The options you can set for this pipeline are:

  1. Which area you want to look at. You can choose to cover either the whole genome, the current chromosome or the currently visible region. Looking at smaller regions will allow you to place your probes more densely, since it is the total number of probes which tends to be limiting. When you change this selection SeqMonk will automatically suggest sensible values for the width of your probes, but you are free to igore these and set your own size.

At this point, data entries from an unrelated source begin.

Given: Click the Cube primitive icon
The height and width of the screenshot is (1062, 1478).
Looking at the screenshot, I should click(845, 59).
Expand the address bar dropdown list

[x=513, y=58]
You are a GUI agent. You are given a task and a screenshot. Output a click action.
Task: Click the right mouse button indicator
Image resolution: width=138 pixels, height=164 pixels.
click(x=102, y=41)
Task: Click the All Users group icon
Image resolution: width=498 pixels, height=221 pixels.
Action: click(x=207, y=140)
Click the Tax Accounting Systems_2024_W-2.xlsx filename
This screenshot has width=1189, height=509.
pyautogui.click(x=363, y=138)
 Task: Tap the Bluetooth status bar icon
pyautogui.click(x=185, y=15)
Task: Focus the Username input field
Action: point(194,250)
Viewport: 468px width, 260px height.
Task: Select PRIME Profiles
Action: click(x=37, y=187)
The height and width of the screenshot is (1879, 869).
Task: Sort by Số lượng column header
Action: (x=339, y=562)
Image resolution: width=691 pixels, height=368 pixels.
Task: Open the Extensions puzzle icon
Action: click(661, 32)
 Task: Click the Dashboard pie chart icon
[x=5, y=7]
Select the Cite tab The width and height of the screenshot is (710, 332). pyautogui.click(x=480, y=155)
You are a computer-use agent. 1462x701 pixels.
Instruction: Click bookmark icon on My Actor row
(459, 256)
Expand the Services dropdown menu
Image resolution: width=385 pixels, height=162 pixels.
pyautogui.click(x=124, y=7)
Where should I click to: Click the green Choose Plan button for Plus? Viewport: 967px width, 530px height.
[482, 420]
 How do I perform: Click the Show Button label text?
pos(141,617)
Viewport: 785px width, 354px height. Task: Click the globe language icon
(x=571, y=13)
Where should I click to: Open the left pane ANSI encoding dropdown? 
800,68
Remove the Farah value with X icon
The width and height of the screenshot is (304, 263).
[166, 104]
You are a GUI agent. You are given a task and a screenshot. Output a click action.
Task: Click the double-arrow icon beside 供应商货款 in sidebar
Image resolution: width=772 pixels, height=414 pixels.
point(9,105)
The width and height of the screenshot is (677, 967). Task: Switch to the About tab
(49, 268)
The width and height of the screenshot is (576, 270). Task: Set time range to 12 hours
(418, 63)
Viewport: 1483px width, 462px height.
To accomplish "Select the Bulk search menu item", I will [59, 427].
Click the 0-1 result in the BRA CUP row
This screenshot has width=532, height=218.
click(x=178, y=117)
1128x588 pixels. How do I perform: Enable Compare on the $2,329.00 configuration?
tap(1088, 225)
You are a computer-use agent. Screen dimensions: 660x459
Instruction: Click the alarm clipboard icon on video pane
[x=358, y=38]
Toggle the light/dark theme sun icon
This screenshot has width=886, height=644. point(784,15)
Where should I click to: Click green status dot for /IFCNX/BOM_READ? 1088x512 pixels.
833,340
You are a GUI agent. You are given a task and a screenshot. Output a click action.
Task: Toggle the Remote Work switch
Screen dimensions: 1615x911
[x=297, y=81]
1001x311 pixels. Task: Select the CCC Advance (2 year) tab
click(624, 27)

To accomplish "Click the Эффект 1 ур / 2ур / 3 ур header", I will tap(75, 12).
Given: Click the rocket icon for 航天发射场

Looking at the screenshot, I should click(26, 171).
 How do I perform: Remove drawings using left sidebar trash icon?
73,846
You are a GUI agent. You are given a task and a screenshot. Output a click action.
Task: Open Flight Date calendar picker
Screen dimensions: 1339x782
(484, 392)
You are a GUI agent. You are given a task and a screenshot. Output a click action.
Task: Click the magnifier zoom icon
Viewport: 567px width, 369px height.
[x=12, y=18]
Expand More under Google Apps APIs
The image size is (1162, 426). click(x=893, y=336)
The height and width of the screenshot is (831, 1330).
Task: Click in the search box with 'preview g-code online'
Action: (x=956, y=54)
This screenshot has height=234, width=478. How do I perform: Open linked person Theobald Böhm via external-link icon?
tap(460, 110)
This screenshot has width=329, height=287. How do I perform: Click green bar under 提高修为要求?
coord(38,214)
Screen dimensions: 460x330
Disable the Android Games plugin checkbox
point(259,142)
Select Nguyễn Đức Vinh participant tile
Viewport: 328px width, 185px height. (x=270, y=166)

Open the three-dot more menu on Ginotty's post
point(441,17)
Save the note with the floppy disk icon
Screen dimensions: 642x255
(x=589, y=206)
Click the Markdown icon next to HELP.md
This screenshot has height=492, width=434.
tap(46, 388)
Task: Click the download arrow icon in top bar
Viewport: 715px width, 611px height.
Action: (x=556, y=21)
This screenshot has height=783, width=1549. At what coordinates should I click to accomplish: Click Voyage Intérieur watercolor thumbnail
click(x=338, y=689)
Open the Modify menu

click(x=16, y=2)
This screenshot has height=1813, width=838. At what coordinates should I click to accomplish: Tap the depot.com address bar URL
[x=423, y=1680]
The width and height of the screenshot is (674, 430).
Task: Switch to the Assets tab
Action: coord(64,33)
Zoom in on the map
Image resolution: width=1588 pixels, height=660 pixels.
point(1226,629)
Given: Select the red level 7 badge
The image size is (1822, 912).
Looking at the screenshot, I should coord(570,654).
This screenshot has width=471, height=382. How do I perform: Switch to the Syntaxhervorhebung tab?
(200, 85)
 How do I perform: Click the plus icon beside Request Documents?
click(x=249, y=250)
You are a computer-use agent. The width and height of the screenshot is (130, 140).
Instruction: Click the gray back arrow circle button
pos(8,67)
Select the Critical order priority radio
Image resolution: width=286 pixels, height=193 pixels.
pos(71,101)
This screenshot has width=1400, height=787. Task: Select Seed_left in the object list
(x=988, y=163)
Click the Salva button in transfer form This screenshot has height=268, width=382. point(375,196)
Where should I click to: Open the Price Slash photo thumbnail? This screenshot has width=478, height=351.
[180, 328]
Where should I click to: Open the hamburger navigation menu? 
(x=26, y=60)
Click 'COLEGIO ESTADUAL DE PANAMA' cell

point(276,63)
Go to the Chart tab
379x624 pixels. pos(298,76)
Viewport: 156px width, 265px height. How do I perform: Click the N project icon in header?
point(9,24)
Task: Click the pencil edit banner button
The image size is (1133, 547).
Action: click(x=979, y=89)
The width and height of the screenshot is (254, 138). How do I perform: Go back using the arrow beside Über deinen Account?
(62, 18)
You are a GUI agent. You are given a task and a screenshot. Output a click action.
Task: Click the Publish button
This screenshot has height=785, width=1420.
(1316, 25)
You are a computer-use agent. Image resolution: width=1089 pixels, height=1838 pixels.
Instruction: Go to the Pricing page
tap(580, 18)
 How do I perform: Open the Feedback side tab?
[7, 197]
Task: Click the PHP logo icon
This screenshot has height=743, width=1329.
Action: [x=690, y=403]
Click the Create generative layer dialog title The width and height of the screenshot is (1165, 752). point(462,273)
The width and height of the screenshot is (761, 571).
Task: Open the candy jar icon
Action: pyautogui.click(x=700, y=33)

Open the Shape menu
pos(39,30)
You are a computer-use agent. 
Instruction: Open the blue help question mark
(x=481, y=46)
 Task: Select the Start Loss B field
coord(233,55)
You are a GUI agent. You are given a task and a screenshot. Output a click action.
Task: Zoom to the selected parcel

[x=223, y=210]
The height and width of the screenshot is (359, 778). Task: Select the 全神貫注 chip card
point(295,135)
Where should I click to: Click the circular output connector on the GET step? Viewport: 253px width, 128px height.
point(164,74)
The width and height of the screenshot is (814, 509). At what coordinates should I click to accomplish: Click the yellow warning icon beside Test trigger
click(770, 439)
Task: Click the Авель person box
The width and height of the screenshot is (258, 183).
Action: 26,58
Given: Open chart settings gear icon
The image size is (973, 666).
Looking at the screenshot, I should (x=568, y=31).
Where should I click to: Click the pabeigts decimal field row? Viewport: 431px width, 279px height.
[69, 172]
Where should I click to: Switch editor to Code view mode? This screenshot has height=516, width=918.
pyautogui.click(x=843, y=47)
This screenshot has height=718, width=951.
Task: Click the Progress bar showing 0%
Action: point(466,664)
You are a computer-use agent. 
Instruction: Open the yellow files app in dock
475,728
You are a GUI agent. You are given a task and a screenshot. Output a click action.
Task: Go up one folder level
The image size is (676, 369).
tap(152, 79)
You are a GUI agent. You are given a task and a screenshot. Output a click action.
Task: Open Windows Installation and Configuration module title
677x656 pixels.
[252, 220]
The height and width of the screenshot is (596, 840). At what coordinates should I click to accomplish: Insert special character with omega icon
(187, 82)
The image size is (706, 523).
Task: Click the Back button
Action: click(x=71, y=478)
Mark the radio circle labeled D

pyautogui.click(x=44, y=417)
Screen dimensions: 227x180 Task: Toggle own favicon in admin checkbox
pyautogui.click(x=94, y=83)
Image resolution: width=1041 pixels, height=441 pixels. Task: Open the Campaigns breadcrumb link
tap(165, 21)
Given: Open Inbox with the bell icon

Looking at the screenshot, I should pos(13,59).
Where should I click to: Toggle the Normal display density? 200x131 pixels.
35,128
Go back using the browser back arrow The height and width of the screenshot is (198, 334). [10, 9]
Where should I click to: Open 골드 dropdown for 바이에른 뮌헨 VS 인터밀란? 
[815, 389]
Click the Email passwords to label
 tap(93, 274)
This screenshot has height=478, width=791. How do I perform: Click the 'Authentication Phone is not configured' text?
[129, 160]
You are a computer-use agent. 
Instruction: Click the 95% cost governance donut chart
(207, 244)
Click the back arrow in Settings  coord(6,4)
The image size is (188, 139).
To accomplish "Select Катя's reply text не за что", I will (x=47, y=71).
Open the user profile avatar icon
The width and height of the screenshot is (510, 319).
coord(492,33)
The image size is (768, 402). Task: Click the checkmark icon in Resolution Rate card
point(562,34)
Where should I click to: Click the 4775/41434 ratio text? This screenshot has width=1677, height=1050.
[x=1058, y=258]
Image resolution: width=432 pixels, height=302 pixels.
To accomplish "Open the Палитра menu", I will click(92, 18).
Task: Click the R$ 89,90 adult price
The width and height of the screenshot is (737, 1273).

  2. The width and step size for your probes. These will be set automatically based on the size of the region you're analysing (the program aims to make 10 million probes and adjusts the size of each probe to try to match this figure). By default the step size and probe width will be the same so probes don't overlap, but you can alter this value to whatever you like. You should be aware that reducing the suggested step size could generate very large numbers of probes which could take a long time and a lot of resources to calculate.
  3. Whether the results should be log2 transformed. The default is to quantitate on a linear scale to emphasize any differences, but you can choose to use a log scale if this makes more sense for your data. If your data is on a linear scale you will probably need to adjust the automatically calibrated y-scale to allow you to see the high outliers.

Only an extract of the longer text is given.